Он рассчитывал, скорее всего, столкнуться с недовольной парой потревоженных обитателей, но оказалось, что здесь тоже смотрели кино. «Последний шедевр Гринуэя», – мелькнула у него в сознании неизвестно откуда услышанная фраза, но Глеб уже не стал искать того, кто ее произнес, а просто сел на свободное место, вообще не обращая внимания на присутствующих. На экране, как и грезилось ему в тайной гордыне, он вновь увидел себя, но уже гораздо позже, в дни начала своего несказанного торжества и славы, на запечатленном пленкой торжественном приеме, устроенном в его честь и кишащем журналистами, знаменитостями и просто очень богатыми людьми. Это был настоящий парад творцов и магнатов. И он, Глеб, являлся одним из полноправных участников этого парада.
«Что ж, – подумал он, – сейчас очень кстати еще раз посмотреть на те дни со стороны».

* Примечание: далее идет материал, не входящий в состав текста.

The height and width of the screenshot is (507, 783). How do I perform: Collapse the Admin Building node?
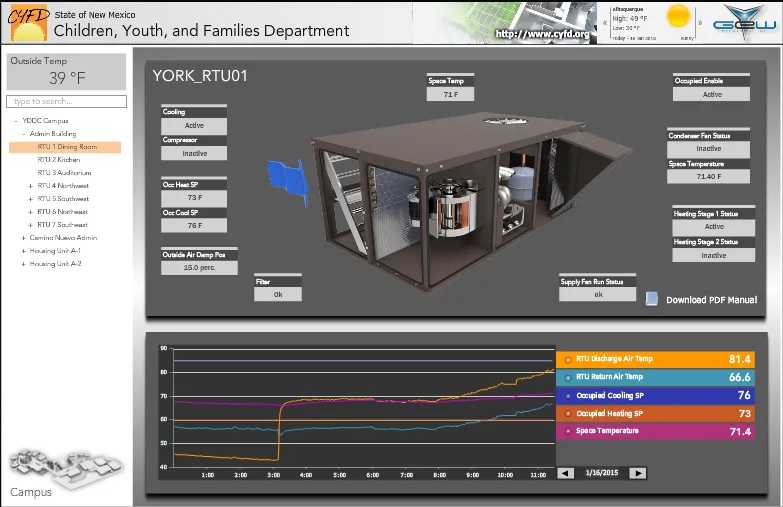[x=23, y=134]
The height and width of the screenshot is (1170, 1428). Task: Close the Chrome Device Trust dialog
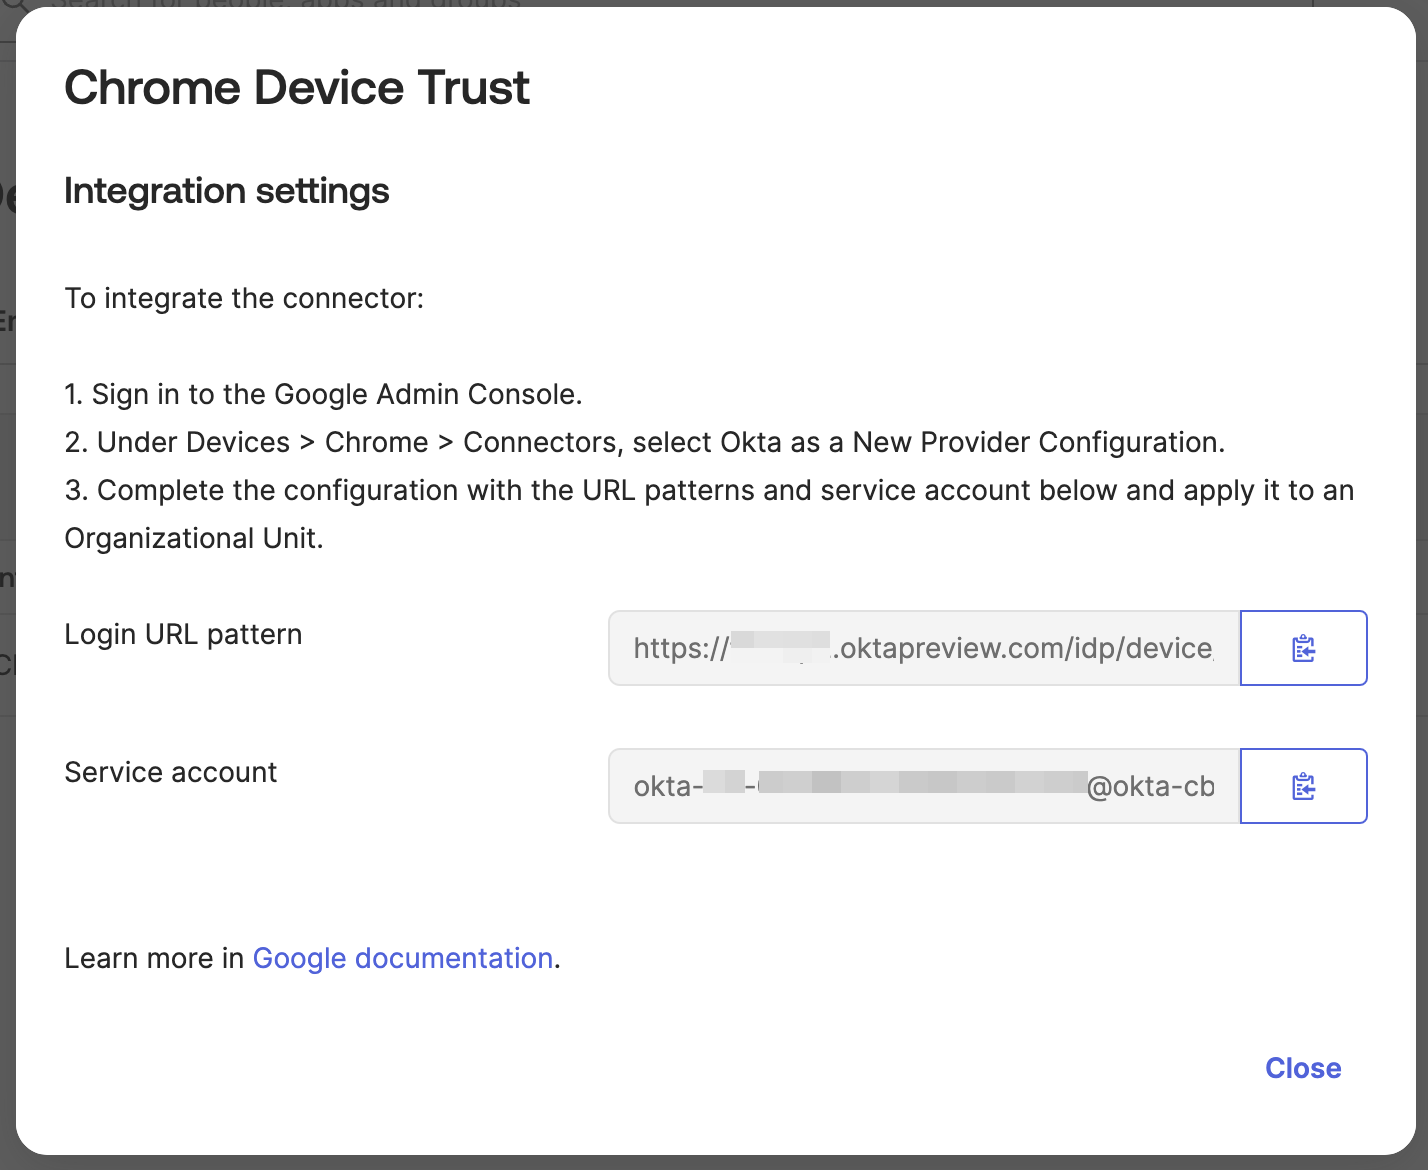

Пленка разворачивала перед ним то время, когда известная чопорность уже уступила место известной непосредственности.
– Мсье Глеб, какой великолепный рисунок вы создали этими радужными полукружьями! Мост станет истинным украшением столицы мира, – ворковала юная звезда французского кинематографа.
– Я, мадмуазель, счастлив уже от того, что он нравится вам, – млел экранный Глеб, заставляя корчиться Глеба, сидевшего в зале: свинцовая ложь слов, за которыми не было ничего, кроме грубой похоти, душила его буквально физически.
О, если бы он видел все так же отчетливо тогда!
Новое зрение было почти непереносимо.
«Разум мой, уродцы эти просто вымысел иль бред?»
Но чей именно бред? Как он не видел этого раньше?
Вот экран заняла фигура бриллиантового короля, переливавшегося разноцветными огнями при каждом движении и тогда расположившего к себе Глеба своей завершенностью, удивительно соединявшей легкость и полновесную значимость. Но сейчас это была лишь оболочка, за ослепительной механической улыбкой которой скрывалась такая бездна горя и ненависти, что даже экранное его присутствие угнетало и давило душу.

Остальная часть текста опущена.